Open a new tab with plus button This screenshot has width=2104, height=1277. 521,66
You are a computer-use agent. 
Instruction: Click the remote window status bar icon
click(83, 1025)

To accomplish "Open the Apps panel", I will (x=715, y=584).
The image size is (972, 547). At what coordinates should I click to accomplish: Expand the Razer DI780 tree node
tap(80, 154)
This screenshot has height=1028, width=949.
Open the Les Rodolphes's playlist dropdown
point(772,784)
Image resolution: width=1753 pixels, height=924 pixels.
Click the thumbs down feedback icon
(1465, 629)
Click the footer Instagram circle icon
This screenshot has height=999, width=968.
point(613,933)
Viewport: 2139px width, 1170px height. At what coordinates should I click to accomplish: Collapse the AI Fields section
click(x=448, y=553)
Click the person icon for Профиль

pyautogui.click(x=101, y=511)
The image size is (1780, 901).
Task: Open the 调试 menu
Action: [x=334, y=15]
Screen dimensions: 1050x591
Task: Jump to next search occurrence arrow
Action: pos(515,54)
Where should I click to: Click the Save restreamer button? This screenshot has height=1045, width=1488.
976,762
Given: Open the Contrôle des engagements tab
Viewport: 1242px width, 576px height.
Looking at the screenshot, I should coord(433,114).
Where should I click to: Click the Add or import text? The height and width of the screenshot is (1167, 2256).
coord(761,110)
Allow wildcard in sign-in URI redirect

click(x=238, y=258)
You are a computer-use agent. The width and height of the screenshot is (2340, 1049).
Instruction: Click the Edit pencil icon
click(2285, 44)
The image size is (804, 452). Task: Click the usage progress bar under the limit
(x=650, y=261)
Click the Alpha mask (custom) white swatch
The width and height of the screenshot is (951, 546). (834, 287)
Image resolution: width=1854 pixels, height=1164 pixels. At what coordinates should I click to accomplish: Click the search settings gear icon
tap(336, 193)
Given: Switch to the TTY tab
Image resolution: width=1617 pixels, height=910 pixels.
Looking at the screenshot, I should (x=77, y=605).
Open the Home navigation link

+ + + + + + +

**Directions for this task:** Return the line where "This screenshot has height=1028, width=949." appears, then every line after it to the end of the listing, all exactly as written.

**Task response:**
This screenshot has height=1028, width=949.
Open the Les Rodolphes's playlist dropdown
point(772,784)
Image resolution: width=1753 pixels, height=924 pixels.
Click the thumbs down feedback icon
(1465, 629)
Click the footer Instagram circle icon
This screenshot has height=999, width=968.
point(613,933)
Viewport: 2139px width, 1170px height. At what coordinates should I click to accomplish: Collapse the AI Fields section
click(x=448, y=553)
Click the person icon for Профиль

pyautogui.click(x=101, y=511)
The image size is (1780, 901).
Task: Open the 调试 menu
Action: [x=334, y=15]
Screen dimensions: 1050x591
Task: Jump to next search occurrence arrow
Action: pos(515,54)
Where should I click to: Click the Save restreamer button? This screenshot has height=1045, width=1488.
976,762
Given: Open the Contrôle des engagements tab
Viewport: 1242px width, 576px height.
Looking at the screenshot, I should coord(433,114).
Where should I click to: Click the Add or import text? The height and width of the screenshot is (1167, 2256).
coord(761,110)
Allow wildcard in sign-in URI redirect

click(x=238, y=258)
You are a computer-use agent. The width and height of the screenshot is (2340, 1049).
Instruction: Click the Edit pencil icon
click(2285, 44)
The image size is (804, 452). Task: Click the usage progress bar under the limit
(x=650, y=261)
Click the Alpha mask (custom) white swatch
The width and height of the screenshot is (951, 546). (834, 287)
Image resolution: width=1854 pixels, height=1164 pixels. At what coordinates should I click to accomplish: Click the search settings gear icon
tap(336, 193)
Given: Switch to the TTY tab
Image resolution: width=1617 pixels, height=910 pixels.
Looking at the screenshot, I should (x=77, y=605).
Open the Home navigation link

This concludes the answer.